## [DATASET RECORDS]

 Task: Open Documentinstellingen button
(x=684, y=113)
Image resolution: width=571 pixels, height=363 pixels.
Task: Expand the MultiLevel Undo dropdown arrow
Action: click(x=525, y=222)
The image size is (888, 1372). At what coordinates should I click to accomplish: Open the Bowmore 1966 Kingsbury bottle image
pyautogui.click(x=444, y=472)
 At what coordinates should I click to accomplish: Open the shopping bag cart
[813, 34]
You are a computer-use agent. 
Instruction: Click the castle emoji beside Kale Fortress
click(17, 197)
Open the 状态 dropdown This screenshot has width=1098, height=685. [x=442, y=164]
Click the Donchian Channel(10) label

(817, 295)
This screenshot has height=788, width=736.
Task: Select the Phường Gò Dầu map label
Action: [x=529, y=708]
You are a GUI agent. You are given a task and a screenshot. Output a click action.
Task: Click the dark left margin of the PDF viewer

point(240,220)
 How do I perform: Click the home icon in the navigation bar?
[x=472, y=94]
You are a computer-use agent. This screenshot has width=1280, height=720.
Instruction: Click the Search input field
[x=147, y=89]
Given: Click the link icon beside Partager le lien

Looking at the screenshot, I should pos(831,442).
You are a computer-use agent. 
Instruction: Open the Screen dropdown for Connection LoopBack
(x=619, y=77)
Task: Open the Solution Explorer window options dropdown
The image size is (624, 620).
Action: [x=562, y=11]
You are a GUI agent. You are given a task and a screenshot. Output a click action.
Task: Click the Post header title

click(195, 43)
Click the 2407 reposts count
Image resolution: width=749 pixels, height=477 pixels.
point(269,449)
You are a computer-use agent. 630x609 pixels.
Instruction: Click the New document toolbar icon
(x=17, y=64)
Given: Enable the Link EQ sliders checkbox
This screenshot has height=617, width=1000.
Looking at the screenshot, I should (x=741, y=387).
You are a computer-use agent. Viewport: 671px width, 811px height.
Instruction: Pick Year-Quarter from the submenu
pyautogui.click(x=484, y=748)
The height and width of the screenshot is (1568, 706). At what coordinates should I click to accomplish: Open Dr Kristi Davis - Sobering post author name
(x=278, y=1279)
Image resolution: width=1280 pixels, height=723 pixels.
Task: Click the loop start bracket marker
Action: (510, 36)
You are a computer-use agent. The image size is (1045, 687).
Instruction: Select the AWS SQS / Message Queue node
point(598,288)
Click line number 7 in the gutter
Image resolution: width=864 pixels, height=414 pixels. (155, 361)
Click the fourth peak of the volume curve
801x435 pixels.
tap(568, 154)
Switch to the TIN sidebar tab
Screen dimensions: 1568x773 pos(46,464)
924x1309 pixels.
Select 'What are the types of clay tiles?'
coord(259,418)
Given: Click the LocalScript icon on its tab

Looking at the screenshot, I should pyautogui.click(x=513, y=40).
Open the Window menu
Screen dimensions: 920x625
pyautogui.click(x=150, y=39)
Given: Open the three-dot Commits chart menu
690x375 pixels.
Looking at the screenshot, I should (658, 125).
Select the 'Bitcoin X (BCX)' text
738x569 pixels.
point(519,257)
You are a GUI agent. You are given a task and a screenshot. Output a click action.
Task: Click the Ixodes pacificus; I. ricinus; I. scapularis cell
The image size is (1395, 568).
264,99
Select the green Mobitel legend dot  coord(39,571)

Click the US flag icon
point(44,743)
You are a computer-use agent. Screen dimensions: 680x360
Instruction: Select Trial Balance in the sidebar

## [WHAT THIS TASK INVOLVES]
Take each line of the listing above and set it down again exactly.

## [RESPONSE TO THE EXERCISE]
 Task: Open Documentinstellingen button
(x=684, y=113)
Image resolution: width=571 pixels, height=363 pixels.
Task: Expand the MultiLevel Undo dropdown arrow
Action: click(x=525, y=222)
The image size is (888, 1372). At what coordinates should I click to accomplish: Open the Bowmore 1966 Kingsbury bottle image
pyautogui.click(x=444, y=472)
 At what coordinates should I click to accomplish: Open the shopping bag cart
[813, 34]
You are a computer-use agent. 
Instruction: Click the castle emoji beside Kale Fortress
click(17, 197)
Open the 状态 dropdown This screenshot has width=1098, height=685. [x=442, y=164]
Click the Donchian Channel(10) label

(817, 295)
This screenshot has height=788, width=736.
Task: Select the Phường Gò Dầu map label
Action: [x=529, y=708]
You are a GUI agent. You are given a task and a screenshot. Output a click action.
Task: Click the dark left margin of the PDF viewer

point(240,220)
 How do I perform: Click the home icon in the navigation bar?
[x=472, y=94]
You are a computer-use agent. This screenshot has width=1280, height=720.
Instruction: Click the Search input field
[x=147, y=89]
Given: Click the link icon beside Partager le lien

Looking at the screenshot, I should pos(831,442).
You are a computer-use agent. 
Instruction: Open the Screen dropdown for Connection LoopBack
(x=619, y=77)
Task: Open the Solution Explorer window options dropdown
The image size is (624, 620).
Action: [x=562, y=11]
You are a GUI agent. You are given a task and a screenshot. Output a click action.
Task: Click the Post header title

click(195, 43)
Click the 2407 reposts count
Image resolution: width=749 pixels, height=477 pixels.
point(269,449)
You are a computer-use agent. 630x609 pixels.
Instruction: Click the New document toolbar icon
(x=17, y=64)
Given: Enable the Link EQ sliders checkbox
This screenshot has height=617, width=1000.
Looking at the screenshot, I should (x=741, y=387).
You are a computer-use agent. Viewport: 671px width, 811px height.
Instruction: Pick Year-Quarter from the submenu
pyautogui.click(x=484, y=748)
The height and width of the screenshot is (1568, 706). At what coordinates should I click to accomplish: Open Dr Kristi Davis - Sobering post author name
(x=278, y=1279)
Image resolution: width=1280 pixels, height=723 pixels.
Task: Click the loop start bracket marker
Action: (510, 36)
You are a computer-use agent. The image size is (1045, 687).
Instruction: Select the AWS SQS / Message Queue node
point(598,288)
Click line number 7 in the gutter
Image resolution: width=864 pixels, height=414 pixels. (155, 361)
Click the fourth peak of the volume curve
801x435 pixels.
tap(568, 154)
Switch to the TIN sidebar tab
Screen dimensions: 1568x773 pos(46,464)
924x1309 pixels.
Select 'What are the types of clay tiles?'
coord(259,418)
Given: Click the LocalScript icon on its tab

Looking at the screenshot, I should pyautogui.click(x=513, y=40).
Open the Window menu
Screen dimensions: 920x625
pyautogui.click(x=150, y=39)
Given: Open the three-dot Commits chart menu
690x375 pixels.
Looking at the screenshot, I should (658, 125).
Select the 'Bitcoin X (BCX)' text
738x569 pixels.
point(519,257)
You are a GUI agent. You are given a task and a screenshot. Output a click action.
Task: Click the Ixodes pacificus; I. ricinus; I. scapularis cell
The image size is (1395, 568).
264,99
Select the green Mobitel legend dot  coord(39,571)

Click the US flag icon
point(44,743)
You are a computer-use agent. Screen dimensions: 680x360
Instruction: Select Trial Balance in the sidebar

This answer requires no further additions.